多くの古代宗教で、よく見られる霊魂のシンボルであった。先に死んだ人の霊魂を担っているハエを呑み込むと、女は子供をみごもることができるという、原初の信仰によったのである。ケルトの英雄たち、たとえばエティナとか、クーフリン Cu Chulainはこのようにして生まれた[1]。同じように、ギリシア人も霊魂は昆虫の姿となって、生命から次の生命へと移れると信じた。霊魂、 psycheという言葉自体がチョウを意味した。中東では、バール・ゼブブ、ベールゼブブは霊魂導師だから、「ハエの王」であった。この添え名の本当の意味は「霊魂の神」である。
そのようなイメージの背後には、父性の発見に先行する、古風な思考様式があった。その頃は、胎児が女の身体に入る方法についての神秘を説明するのに、さまざまの乱暴な理論が展開されていたのである[2]。
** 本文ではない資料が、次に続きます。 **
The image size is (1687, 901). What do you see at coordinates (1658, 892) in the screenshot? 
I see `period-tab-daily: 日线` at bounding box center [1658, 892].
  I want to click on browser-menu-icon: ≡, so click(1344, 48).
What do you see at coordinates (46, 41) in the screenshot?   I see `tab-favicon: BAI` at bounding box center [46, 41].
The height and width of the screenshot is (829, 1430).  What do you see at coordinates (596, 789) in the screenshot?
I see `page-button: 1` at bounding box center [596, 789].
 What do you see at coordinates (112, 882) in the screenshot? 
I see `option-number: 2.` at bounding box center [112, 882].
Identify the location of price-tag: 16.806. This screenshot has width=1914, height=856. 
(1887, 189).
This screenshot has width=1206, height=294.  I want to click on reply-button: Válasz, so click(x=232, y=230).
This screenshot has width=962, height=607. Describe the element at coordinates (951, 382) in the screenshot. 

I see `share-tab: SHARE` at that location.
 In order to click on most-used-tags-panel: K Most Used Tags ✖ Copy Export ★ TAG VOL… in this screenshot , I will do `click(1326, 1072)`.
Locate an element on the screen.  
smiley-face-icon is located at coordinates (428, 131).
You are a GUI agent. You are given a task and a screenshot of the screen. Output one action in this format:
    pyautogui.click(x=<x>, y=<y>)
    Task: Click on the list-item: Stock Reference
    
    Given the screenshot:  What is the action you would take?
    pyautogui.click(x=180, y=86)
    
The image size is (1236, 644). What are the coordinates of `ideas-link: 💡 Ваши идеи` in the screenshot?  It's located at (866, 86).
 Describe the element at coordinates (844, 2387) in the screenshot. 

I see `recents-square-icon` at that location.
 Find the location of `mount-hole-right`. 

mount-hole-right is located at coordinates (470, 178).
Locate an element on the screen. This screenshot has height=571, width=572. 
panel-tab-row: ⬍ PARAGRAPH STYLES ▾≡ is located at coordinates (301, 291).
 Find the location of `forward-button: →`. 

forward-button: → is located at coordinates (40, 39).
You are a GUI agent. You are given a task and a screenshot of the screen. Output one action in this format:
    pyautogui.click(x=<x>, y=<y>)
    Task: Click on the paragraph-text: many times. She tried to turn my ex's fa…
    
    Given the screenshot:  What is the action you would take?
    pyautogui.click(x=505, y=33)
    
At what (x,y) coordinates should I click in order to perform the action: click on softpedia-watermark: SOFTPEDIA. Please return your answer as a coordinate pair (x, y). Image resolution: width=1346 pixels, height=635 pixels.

Barbara G. Walker : The Woman's Encyclopedia of Myths and Secrets (Harper & Row, 1983)
〔アフリカ〕 バミレケ族やバムン族(ンジンジ)では、「ハエは、連帯のシンボルである。……有翅の小さな昆虫の王国では、力を生み出すのは団結である。1匹のハエだけでは、無防備である」(MVEA、62)。
〔ギリシア〕 ギリシア人にとって、ハエは、聖なる動物であり、ゼウスやアポッローンのいくつかの名前もハエと関係がある。多分、ハエは、オリンボス山での生活で旋回するような、慌ただしさ、神々の偏在を連想させる。
〔一般〕 ハエは、たえずブンブンうなり、くるくると旋回して、噛みつき、我慢できないものである。ハエは、腐った物、腐朽した物で繁殖し、最も有害な病原菌を運び、予防も役立たないようにする。
〔象徴〕 ハエが象徴するのは、〈絶えざる追求〉である。シリアの古代の神ベルゼブト(この名は、語源的に「ハエの王」を意味する)が、「悪魔の首領」となったのは、こうした意味においてである。
他方、ハエは、〈活動家の偽物〉を表す。機敏で熱に浮かされ、興奮するが、役立たずで要求ばかりする人間のことである。他の働く人たちの真似しかしなかったのに、自分の報酬を求めるのは、ラ・フォンテーヌの寓話の乗合馬車のハエである。
(『世界シンボル大事典』)
バーバラ・ウォーカーには、霊魂導師としてのハエが述べられている点で、『世界シンボル大事典』を凌駕している。しかし、医神としてのハエが欠落している点で、どちらも物足りない。